Ça y’est! C’est parti. Hassan Bouba décidé à saboter le travail de son successeur au ministère de l’élevage
Rédigé le .
Par : la rédaction de Corbeau News Centrafrique, CNC
Muté au ministère de l’Habitat, Hassan Bouba digère mal son éviction de l’Élevage. Il utilise désormais son réseau mafieux à Bangui pour paralyser la gestion de son successeur Amadou Bi Aliou.
Le remaniement du gouvernement Moloua 3 en mai 2026 est resté en travers de la gorge de l’ancien patron de l’Élevage et de la santé animale. Muté au ministère de l’Urbanisme et de l’Habitat, Hassan Bouba vit ce changement de portefeuille comme un coup de massue. Pour cet homme qui a construit toute sa fortune et son assise politique sur le secteur pastoral depuis cinq ans, le contrôle des bêtes est une affaire vitale. Son remplaçant est pourtant un ancien camarade de l’Union pour la paix en Centrafrique, l’UPC, qui connaît parfaitement ses méthodes. Cela n’empêche pas l’ancien ministre de vouloir faire vivre un enfer à son remplaçant.
La vengeance a débuté au marché à bétail de Bouboui, un point névralgique situé au point kilométrique 45 sur la route de Bouali. Ce site stratégique est géré par une véritable mafia que l’ancien ministre contrôle via ses propres hommes. Il s’agit d’ex-rebelles qu’il a introduits dans les rangs de l’armée régulière et fait venir dans la capitale pour empocher les taxes et gérer les flux de bêtes. Dès sa prise de fonction, le nouveau ministre s’est heurté à ce réseau criminel. Sur ordre direct de leur chef, les éléments armés de Bouboui ont attaqué deux troupeaux de bœufs et exécuté froidement les éleveurs pour s’emparer de plus d’une centaine de têtes de bétail.

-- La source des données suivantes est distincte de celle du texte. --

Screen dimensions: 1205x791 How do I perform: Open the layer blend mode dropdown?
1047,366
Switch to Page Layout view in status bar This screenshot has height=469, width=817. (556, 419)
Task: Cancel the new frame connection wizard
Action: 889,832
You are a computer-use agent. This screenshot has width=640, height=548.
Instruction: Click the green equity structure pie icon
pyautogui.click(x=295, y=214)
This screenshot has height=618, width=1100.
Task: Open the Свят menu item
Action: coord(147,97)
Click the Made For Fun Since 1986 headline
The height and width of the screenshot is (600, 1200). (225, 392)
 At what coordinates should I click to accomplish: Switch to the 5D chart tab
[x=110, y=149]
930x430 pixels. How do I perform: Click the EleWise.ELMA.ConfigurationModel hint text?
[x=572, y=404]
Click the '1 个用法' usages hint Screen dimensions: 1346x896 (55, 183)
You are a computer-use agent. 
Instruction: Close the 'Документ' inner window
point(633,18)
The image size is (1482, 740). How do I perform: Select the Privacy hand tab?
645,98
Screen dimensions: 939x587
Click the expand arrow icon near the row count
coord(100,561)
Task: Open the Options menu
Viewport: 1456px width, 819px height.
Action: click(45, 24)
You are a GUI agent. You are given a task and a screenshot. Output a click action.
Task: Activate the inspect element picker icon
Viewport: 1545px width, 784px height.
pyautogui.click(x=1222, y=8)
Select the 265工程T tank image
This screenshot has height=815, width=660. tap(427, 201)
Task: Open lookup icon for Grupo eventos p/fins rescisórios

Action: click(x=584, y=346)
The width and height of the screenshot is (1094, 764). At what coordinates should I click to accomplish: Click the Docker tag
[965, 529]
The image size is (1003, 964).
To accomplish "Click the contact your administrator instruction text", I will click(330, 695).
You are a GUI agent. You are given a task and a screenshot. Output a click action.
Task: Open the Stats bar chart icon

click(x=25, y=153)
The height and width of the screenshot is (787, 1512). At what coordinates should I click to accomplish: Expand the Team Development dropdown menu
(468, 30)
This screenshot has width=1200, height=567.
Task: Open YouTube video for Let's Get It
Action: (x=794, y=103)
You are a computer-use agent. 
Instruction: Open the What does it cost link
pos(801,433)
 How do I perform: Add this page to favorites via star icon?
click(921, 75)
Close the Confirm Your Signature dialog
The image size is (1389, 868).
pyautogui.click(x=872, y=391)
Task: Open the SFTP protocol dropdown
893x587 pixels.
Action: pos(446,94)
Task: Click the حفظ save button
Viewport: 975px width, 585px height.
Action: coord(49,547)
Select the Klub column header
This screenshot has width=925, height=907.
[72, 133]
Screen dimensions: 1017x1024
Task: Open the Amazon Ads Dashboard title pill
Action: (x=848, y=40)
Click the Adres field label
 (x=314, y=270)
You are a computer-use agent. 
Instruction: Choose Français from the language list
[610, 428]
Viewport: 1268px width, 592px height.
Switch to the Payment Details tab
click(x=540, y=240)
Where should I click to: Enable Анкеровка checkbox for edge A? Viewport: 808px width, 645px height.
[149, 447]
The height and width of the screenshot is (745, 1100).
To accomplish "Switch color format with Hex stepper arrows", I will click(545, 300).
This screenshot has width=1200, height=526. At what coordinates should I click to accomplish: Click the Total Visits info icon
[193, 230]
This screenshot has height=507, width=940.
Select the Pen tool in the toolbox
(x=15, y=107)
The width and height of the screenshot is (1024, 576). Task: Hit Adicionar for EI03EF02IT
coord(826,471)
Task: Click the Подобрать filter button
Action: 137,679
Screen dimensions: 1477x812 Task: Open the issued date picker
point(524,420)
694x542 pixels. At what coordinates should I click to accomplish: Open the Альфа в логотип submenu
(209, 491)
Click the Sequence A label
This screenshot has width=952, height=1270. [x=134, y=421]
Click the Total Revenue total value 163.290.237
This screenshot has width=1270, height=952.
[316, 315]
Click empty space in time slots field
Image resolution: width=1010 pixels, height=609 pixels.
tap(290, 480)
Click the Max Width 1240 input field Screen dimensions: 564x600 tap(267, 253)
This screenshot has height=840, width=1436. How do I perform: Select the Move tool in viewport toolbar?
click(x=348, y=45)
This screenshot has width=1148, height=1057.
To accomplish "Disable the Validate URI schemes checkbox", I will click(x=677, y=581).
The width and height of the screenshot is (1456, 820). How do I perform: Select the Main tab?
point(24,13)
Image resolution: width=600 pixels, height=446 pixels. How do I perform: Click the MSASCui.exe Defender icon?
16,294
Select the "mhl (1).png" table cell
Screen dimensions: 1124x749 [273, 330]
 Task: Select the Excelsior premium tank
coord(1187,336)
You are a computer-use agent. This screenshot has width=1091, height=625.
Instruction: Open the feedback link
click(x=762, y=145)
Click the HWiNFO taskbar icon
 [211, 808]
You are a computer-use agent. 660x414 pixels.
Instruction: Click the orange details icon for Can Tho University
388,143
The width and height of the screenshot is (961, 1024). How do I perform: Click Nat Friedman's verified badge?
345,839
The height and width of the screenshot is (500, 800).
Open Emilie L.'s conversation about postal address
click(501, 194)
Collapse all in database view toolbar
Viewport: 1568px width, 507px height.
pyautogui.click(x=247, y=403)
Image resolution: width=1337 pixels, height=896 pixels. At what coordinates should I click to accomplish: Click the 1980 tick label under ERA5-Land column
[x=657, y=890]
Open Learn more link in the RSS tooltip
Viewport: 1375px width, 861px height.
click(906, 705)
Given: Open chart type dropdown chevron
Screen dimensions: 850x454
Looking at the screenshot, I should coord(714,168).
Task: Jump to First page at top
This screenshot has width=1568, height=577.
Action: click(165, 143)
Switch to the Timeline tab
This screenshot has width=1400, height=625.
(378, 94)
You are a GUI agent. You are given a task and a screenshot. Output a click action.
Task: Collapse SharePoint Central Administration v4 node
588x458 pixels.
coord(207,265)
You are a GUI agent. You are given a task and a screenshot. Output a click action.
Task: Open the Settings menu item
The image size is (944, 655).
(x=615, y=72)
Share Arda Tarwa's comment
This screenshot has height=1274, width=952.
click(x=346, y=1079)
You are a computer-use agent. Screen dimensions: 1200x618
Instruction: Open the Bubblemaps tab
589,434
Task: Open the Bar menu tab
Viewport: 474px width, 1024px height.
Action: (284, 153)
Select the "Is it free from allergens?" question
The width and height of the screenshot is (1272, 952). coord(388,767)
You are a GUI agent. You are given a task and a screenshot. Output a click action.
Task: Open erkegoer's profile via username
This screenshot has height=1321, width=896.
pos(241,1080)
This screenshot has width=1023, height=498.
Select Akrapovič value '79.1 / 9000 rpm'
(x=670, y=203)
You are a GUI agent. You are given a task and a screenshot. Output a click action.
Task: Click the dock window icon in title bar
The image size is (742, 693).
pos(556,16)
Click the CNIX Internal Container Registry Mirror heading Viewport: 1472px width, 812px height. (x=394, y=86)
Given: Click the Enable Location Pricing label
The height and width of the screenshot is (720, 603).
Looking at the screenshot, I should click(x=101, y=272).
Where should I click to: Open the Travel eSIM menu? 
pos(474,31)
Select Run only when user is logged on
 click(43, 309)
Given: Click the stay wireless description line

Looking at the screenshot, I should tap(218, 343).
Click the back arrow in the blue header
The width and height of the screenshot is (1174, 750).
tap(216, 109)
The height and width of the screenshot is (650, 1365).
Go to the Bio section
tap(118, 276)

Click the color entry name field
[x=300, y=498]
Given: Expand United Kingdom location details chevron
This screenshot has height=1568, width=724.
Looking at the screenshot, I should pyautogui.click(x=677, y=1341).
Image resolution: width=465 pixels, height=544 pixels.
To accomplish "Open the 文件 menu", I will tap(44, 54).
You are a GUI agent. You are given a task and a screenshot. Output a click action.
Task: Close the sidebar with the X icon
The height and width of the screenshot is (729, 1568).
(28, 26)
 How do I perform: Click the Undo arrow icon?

Ce butin est actuellement acheminé vers la frontière de la République du Congo pour y être revendu en toute impunité. Cette attaque n’a pas pour unique but le profit financier. Il s’agit d’une stratégie de désinformation politique majeure. En multipliant les exactions aux portes de Bangui, le réseau de l’actuel ministre de l’Urbanisme fait croire au Premier ministre et aux autorités que les rebelles infiltrés menacent directement la sécurité nationale. Le gouvernement tombe dans le panneau en attribuant ces crimes à une agression extérieure, alors que la source du chaos siège au Conseil des ministres.
Hassan Bouba a positionné ses hommes armés tout autour de la capitale centrafricaine. Initialement, ces troupes devaient servir de moyen de pression ou de menace directe si le pouvoir décidait de l’exclure définitivement du gouvernement. Puisqu’il a été conservé au sein de l’équipe ministérielle mais déplacé de son poste de prédilection, la tactique a changé. Ses réseaux commettent des vols de bétail à grande échelle et créent la terreur uniquement pour paralyser l’action du nouveau ministre de l’Élevage.
Cette impunité totale s’explique par le statut particulier de cet homme. Arrêté par la Cour pénale spéciale et incarcéré à la prison de Camp de Roux pour des crimes présumés, il a été libéré de force par les paramilitaires russes de Wagner et des gendarmes complices qui ont brisé les portes du centre de détention. Revenu au sommet de l’État après cet épisode, il sait que le pouvoir actuel n’a pas les moyens de l’inquiéter ni de le chasser du gouvernement. Ses lieutenants poursuivent donc le pillage des ressources pastorales autour de la capitale pendant que les officiels dénoncent des attaques imaginaires de l’UPC aux barrières de Bangui.